Mrs. Shelby-Ortiz has a broken ankle, and will be out for a few weeks. Mr. Willow substitutes. He writes his name on the blackboard in letters as small and timid as his teaching. Smart, worldly-wise Deja ticks off all the things he has done wrong, and the ways he could improve:
“Mistake Number One. Actually it’s Mistake Number Ten, Deja thinks. Mr. WIllow should have said very clearly, “You’re on the wrong paragraph. Go to paragraph two.” And then he should have looked at Carlos very sternly. But instead he starts off with “I think….” Deja shakes her head slowly.”
As the day progresses her count goes up:
“Mistake number zillion and three, according to Deja. Don’t ask. Tell.”
She proposes that they write Mr. Willow a note on how things are supposed to be, but make it “Anon..anon”
“Anonymously,” Nikki says easily. Deja asks her how to start the letter. “When my mother has me write letters to my great-aunt Nora, she tells me to start with ‘I hope this letter finds you well….’”

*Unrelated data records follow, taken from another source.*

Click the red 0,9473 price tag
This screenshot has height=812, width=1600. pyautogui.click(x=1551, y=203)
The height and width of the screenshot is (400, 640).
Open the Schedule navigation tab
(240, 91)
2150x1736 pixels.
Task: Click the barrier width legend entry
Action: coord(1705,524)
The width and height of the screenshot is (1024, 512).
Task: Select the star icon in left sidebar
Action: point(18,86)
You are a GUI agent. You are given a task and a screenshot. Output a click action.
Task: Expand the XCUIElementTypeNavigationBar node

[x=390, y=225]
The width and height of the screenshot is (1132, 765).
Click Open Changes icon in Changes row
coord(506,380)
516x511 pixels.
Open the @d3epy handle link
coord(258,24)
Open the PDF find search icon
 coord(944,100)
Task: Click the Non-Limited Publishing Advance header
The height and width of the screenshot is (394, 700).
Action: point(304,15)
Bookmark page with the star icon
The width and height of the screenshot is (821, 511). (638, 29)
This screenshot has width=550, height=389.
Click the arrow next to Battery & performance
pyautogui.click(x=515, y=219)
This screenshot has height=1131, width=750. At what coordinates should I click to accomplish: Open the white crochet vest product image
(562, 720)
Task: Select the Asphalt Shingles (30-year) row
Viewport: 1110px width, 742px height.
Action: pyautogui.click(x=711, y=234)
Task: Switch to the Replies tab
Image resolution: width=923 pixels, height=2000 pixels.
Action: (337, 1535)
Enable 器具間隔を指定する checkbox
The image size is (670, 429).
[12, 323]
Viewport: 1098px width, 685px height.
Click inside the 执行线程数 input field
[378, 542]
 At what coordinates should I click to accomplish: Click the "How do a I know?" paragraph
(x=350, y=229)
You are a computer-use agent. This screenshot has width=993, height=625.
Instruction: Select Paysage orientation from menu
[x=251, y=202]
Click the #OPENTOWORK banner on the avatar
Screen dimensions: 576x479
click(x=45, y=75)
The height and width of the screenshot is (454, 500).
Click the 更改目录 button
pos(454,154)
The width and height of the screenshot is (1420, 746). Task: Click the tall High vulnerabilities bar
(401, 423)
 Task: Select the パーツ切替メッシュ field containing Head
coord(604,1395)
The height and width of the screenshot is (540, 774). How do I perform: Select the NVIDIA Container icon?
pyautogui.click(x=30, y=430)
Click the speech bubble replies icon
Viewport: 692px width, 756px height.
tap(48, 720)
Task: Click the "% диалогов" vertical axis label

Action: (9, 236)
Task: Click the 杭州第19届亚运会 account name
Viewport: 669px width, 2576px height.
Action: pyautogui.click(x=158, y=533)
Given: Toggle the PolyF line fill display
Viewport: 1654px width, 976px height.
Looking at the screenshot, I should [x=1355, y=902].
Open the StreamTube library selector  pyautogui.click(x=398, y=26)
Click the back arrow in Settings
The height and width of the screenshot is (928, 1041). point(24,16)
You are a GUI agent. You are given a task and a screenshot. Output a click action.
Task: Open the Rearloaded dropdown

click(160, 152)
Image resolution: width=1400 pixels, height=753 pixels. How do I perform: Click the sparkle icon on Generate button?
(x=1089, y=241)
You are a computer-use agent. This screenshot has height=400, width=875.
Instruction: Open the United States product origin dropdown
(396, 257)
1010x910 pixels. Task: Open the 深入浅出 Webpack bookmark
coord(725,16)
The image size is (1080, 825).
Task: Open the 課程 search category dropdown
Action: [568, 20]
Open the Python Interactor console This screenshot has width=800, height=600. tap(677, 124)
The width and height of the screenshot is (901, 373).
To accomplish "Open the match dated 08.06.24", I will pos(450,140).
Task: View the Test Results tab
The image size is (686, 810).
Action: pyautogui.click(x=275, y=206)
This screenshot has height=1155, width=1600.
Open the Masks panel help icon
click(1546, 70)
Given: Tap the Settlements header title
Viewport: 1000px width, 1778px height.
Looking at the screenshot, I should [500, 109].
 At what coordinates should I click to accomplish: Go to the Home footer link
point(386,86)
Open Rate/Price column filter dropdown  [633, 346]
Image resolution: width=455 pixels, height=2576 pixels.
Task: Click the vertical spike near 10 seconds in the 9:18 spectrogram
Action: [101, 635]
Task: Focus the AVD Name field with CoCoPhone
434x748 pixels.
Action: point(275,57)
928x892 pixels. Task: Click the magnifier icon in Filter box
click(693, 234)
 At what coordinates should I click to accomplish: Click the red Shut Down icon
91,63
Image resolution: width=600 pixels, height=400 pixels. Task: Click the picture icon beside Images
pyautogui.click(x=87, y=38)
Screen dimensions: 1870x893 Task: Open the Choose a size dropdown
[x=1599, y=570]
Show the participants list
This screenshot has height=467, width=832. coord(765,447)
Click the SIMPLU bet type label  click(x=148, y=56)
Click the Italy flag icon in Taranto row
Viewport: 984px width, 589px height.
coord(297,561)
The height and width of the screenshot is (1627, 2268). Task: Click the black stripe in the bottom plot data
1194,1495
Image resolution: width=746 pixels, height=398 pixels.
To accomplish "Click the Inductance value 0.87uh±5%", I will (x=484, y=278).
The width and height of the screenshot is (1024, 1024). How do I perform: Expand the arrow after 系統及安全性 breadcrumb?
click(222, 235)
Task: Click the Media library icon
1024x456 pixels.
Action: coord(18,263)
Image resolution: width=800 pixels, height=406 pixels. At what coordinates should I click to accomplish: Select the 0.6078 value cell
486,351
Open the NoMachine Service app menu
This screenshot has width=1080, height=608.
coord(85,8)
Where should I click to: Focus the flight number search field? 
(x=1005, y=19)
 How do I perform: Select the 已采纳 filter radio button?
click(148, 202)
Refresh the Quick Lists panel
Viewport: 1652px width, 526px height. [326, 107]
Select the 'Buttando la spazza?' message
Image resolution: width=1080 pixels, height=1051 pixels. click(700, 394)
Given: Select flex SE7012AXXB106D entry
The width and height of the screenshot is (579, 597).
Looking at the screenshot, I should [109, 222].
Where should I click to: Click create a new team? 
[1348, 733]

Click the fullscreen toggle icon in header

The story takes off from there. Deja and Nikki write the letter and succeed in getting it to Mr. Willow anonymously. Are they prepared for the consequences? Do they even imagine what one simple, helpful letter would lead to? The unknown adds an element of mystery that young readers would enjoy.
As would the teachers. The story gives an easy lead into talking about classroom behavior when there is a substitute. This is a short chapter book that can lead to many reading activities and discussion points, a book and a series that would grace any classroom reading list.